Aim of the task -> For every line in the data below, check for the word "chevron", then state how many lines have it. Answer with the number only.

Saved entries ->
--------

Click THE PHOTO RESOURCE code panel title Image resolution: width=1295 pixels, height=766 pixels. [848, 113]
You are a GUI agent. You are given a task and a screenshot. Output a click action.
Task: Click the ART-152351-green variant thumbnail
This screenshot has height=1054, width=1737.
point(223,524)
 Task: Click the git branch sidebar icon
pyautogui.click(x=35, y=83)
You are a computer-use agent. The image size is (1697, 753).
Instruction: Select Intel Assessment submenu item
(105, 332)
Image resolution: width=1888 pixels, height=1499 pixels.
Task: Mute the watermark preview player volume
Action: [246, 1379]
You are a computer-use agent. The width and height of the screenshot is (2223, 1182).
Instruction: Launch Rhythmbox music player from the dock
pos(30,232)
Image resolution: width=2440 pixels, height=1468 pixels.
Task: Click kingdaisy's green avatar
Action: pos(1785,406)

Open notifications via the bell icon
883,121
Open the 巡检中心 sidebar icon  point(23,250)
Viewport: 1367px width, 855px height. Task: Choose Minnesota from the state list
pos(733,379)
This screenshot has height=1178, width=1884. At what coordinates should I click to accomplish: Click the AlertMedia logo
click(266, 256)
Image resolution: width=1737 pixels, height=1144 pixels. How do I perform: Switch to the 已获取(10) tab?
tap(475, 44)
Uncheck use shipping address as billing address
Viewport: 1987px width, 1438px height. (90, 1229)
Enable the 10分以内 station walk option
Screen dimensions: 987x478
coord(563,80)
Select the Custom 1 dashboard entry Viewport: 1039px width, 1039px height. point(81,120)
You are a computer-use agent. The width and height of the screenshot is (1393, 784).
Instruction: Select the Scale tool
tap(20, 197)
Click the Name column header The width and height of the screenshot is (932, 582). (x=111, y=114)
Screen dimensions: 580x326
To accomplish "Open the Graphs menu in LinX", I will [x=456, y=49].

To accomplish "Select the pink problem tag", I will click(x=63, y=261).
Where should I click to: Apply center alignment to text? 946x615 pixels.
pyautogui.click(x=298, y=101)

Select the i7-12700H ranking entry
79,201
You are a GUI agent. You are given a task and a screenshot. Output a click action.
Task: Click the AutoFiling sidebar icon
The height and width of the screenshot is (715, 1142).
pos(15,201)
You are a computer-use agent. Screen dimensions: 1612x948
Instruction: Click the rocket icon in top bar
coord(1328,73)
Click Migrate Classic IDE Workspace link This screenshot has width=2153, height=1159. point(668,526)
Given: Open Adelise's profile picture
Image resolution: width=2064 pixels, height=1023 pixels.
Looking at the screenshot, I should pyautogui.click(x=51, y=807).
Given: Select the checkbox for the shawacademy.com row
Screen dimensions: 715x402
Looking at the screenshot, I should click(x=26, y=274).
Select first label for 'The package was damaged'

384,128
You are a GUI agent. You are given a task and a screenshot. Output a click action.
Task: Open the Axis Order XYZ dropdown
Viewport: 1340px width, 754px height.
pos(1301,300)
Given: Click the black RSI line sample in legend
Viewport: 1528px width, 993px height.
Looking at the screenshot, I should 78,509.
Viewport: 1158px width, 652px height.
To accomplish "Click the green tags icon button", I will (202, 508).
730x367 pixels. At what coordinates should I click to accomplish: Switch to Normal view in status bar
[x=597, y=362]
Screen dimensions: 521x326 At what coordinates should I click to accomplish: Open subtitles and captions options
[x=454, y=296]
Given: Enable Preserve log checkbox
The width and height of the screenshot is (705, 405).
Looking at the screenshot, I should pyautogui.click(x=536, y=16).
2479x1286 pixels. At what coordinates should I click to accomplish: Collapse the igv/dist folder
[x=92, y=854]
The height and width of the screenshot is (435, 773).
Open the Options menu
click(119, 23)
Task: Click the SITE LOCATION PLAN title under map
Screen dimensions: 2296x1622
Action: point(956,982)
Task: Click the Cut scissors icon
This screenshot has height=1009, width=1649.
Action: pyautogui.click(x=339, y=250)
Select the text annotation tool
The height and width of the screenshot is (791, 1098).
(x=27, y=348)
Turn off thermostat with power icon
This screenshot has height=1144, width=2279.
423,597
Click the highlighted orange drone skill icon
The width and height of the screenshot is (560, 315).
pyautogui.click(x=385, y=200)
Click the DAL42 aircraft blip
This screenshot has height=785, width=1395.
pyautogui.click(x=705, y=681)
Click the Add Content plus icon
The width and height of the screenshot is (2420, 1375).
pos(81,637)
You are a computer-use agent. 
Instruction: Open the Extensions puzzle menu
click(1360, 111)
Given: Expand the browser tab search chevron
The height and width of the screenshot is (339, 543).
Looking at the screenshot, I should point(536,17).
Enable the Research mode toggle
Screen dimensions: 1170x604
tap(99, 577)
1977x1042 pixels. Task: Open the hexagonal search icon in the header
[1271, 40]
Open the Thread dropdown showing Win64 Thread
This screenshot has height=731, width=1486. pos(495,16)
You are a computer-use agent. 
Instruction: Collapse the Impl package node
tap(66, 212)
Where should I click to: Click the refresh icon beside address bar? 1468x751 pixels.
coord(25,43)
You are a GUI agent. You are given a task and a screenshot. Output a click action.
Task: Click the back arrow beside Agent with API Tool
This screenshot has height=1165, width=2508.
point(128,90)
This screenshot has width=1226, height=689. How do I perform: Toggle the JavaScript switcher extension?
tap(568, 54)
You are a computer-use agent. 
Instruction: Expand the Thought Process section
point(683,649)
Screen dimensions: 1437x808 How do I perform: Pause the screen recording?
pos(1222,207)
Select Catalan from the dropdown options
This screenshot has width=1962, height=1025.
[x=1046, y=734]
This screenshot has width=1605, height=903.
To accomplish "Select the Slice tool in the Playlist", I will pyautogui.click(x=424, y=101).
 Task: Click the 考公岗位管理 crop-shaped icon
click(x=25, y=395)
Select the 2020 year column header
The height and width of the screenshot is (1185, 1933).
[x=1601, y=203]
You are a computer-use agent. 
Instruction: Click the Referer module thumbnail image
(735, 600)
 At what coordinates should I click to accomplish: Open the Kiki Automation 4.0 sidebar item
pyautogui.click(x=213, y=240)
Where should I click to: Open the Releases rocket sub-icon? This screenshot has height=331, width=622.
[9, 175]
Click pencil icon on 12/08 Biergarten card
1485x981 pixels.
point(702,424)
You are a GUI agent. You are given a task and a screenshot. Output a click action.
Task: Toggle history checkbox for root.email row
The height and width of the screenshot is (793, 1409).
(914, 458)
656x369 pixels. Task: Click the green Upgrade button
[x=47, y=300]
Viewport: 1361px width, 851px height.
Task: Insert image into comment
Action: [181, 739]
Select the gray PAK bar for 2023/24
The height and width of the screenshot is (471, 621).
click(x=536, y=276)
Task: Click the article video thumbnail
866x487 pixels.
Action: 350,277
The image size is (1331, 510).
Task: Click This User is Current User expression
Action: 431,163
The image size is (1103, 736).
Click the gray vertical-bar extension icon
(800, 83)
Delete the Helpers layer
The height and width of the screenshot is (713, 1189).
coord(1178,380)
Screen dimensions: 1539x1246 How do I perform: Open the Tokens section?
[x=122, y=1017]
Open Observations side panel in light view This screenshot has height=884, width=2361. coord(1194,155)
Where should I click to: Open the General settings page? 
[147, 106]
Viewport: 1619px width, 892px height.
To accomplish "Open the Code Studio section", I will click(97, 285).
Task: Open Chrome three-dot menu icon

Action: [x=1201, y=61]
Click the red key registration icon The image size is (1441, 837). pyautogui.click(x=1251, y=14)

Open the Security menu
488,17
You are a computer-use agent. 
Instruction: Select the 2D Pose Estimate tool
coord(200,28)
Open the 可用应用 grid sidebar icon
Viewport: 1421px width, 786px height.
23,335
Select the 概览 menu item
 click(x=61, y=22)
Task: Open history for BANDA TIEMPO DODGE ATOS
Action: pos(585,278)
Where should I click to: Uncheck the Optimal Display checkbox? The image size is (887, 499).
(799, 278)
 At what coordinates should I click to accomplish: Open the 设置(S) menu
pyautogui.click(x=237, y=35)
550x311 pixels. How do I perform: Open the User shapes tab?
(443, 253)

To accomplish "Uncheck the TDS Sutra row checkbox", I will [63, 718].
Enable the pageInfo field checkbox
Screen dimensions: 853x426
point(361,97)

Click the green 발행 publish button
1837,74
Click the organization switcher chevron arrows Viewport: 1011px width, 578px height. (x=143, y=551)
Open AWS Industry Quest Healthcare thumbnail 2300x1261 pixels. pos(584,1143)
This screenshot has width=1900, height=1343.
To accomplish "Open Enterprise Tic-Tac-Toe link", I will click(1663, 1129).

--------

Answer to this task -> 2